Ben presto Roma pose le sue mire sulle genti e sulle terre pugliesi, iniziando la sua conquista con l’assedio della città peucezia di Silvium ( nel 306 a.C.) oggi individuata a Botromagno , vicino Gravina in Puglia (provincia di Bari). Pian piano, specialmente dopo la seconda guerra punica , dal III-II secolo a.C , l'impronta romana si fece sempre più forte in maniera tale da rimodellarne il volto.
L'area fu riorganizzata, non senza resistenze.

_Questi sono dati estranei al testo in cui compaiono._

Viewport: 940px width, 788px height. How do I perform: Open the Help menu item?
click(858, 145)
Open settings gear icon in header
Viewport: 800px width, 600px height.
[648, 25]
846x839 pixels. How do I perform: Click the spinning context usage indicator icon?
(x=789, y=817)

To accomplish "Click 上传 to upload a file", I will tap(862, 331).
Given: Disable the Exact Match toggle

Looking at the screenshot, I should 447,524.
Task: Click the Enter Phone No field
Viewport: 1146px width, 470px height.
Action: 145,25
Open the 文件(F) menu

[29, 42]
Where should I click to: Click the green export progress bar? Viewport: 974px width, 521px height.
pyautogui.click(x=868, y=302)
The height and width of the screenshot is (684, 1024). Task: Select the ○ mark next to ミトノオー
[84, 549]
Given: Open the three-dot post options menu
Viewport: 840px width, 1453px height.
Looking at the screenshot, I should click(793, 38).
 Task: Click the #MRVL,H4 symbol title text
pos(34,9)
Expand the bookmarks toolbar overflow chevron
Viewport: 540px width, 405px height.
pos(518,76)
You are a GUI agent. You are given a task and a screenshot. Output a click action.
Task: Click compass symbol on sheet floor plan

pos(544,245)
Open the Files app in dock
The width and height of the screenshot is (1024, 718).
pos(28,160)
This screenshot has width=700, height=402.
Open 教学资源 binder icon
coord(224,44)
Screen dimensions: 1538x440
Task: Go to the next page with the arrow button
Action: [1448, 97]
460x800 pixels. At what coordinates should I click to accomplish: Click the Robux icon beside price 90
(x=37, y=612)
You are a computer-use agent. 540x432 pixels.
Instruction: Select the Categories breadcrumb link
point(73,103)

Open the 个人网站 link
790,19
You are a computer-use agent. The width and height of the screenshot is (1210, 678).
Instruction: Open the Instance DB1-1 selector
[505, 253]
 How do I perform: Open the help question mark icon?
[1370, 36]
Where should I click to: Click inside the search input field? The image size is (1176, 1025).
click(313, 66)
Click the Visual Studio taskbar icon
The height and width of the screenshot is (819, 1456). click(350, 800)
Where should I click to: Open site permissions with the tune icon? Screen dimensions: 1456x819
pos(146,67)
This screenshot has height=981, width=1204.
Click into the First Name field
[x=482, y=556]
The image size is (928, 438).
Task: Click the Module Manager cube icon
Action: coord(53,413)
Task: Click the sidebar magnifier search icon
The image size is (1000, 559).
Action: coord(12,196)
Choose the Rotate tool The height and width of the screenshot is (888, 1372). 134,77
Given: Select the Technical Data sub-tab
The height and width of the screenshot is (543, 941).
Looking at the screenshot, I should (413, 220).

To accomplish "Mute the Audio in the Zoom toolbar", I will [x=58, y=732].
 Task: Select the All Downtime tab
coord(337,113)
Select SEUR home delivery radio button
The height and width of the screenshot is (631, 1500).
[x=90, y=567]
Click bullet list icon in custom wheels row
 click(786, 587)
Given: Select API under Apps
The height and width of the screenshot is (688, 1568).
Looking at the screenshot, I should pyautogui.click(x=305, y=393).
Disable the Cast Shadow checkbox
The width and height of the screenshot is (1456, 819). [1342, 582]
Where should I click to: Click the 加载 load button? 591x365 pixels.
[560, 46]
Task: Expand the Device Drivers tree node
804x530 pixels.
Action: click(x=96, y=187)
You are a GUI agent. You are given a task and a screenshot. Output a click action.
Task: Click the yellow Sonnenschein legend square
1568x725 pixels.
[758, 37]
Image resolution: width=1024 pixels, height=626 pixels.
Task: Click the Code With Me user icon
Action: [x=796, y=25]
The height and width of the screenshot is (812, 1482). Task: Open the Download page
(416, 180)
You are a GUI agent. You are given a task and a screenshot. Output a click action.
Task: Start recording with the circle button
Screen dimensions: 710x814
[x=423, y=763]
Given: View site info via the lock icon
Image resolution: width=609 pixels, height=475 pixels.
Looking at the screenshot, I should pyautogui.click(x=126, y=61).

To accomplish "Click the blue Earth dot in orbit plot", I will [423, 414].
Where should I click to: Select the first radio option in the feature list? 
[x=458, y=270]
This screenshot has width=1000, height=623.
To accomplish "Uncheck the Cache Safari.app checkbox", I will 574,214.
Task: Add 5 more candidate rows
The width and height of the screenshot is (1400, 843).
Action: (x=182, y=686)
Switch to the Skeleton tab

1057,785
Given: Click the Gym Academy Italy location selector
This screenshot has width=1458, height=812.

Infatti, all’indomani della guerra sociale che vide trionfare Roma in veste del pretore C. Cosconio, la cultura iapygia iniziò pian piano a scomparire. I romani , popolo pragmatico, non persero tempo: assorbirono i centri indigeni fra la fine del III e il II secolo a.C attuando importanti cambiamenti. Per la cittadinanza romana, ad esempio, le città pugliesi dovevano fare riferimento ad una delle tribù romane ( ad esempio Bari fu ascritta alla gens Claudia). Questo nuovo corso, riecheggia nelle parole dello storico Strabone. Egli nella sua "Geographia" ricorda che all’inizio del principato di Tiberio la distinzione tra Dauni e Peucezi era ormai superata poichè tutti si sentivano abitanti del nuovo comparto chiamato Apulia che in età augustea fu inserita all’interno della "Regio secunda : Apulia et Calabria” (cioé l'attuale Salento) . Comprendeva un vasto territorio che fu progettato tenendo conto dell'idrografia e della viabilità costiera , estendendosi dal fiume Biferno al Capo Leuca e, nell’entroterra, a Est dall’Appennino daunio-campano, scendendo lungo il corso del Bradano fino allo Jonio . In seguito fu solcata dal passaggio della Via Traiana (inizio del II secolo d.C.) in modo da collegare Barium (Bari) , Gnatia (Egnazia, vicino Fasano) e Brundisium (Brindisi) , agevolando i trasporti, incentivando gli scambi e i mercati. Durante l'epoca imperiale , Diocleziano istituì “l’ Apulia et Calabria” in seguito allo smembramento della vecchia “Regio secunda” augustea. Il suo capoluogo era Canosa (provincia di BAT ) e tra le città più importanti vantava Taranto , Venosa , Lucera, Siponto , Bari e Brindisi .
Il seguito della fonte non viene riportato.